- What needs to be done
Examine each line of the data. Copy those that contain the string "legend".
..............................
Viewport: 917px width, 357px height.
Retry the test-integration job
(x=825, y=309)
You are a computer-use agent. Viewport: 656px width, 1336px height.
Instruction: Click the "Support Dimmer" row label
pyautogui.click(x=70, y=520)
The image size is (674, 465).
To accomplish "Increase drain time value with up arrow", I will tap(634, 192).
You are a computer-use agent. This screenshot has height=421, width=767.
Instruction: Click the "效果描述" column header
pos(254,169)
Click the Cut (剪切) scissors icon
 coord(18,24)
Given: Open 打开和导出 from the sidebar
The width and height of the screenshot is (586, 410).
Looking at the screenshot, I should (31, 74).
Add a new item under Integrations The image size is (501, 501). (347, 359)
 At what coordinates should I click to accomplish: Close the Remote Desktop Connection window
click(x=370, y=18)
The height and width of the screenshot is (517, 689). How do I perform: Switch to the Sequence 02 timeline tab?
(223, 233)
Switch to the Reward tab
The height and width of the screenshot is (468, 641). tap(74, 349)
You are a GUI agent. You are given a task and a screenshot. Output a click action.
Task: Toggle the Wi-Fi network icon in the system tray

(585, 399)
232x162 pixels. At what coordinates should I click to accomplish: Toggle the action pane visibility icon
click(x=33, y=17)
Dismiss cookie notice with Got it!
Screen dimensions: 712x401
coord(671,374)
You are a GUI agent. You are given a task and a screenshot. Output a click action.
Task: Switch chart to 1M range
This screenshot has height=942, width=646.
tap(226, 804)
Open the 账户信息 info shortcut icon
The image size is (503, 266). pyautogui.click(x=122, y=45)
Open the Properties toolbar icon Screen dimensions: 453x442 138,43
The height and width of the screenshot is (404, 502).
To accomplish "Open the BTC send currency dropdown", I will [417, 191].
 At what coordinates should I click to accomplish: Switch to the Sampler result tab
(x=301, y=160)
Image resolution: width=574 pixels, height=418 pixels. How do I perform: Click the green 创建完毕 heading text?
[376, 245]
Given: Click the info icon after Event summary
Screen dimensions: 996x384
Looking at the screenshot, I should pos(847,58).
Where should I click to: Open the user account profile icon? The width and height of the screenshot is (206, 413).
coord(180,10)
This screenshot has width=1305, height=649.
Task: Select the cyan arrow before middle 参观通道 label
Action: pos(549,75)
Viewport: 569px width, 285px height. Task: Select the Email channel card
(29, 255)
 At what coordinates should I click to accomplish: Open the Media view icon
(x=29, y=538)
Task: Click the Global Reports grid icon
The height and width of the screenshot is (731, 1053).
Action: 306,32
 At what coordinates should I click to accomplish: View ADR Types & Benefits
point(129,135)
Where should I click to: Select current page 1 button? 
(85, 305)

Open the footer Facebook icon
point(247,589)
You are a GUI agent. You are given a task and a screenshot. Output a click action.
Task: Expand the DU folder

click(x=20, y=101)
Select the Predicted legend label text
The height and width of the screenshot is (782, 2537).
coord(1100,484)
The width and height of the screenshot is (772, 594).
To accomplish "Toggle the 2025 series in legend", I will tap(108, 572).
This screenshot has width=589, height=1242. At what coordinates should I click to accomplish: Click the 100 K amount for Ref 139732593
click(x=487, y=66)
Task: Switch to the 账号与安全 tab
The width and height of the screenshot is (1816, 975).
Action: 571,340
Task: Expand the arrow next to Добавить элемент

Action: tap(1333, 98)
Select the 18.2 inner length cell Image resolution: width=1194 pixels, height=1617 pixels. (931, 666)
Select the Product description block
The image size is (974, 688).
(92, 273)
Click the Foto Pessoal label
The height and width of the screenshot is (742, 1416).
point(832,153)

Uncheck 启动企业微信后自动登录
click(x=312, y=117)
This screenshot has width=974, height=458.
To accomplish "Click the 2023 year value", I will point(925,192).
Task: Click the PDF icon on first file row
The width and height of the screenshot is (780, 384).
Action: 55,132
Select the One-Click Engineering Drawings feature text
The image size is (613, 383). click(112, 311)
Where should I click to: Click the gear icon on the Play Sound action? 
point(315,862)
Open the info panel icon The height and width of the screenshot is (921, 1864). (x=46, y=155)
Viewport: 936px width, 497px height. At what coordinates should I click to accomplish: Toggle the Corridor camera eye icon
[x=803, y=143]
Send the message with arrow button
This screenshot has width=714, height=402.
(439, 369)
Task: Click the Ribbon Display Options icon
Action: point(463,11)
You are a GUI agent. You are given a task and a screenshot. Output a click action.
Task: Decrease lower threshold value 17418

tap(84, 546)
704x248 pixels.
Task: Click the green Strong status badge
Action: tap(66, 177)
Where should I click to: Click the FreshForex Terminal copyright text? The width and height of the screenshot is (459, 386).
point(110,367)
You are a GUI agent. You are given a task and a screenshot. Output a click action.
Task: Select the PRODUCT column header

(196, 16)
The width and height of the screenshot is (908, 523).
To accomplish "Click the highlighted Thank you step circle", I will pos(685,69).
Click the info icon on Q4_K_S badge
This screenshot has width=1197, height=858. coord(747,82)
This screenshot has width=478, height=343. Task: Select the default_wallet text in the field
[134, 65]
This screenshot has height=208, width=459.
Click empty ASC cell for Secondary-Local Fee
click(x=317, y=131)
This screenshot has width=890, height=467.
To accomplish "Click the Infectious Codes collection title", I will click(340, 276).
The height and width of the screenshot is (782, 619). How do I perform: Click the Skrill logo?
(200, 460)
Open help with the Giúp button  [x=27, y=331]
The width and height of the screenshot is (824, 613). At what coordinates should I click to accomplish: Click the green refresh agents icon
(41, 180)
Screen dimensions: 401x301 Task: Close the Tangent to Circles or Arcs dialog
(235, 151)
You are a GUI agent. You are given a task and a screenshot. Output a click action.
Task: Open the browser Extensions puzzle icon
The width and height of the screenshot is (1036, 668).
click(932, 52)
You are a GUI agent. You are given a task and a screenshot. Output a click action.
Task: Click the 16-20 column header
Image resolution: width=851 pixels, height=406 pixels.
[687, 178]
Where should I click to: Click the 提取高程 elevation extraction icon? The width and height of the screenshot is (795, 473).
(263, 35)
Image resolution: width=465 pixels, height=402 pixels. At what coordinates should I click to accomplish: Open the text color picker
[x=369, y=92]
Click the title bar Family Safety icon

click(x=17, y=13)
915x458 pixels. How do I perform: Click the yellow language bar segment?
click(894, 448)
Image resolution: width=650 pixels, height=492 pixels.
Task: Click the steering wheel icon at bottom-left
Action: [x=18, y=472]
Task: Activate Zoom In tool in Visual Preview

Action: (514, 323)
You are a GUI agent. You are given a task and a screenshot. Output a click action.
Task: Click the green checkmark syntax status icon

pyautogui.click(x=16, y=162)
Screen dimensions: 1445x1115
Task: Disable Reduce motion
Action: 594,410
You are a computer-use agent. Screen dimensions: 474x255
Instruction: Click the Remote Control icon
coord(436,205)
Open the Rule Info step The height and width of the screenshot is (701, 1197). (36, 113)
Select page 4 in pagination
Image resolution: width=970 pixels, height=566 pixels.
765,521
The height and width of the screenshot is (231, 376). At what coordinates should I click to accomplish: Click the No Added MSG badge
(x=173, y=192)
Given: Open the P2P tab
..............................
- Task result
Select the Predicted legend label text
To accomplish "Toggle the 2025 series in legend", I will tap(108, 572).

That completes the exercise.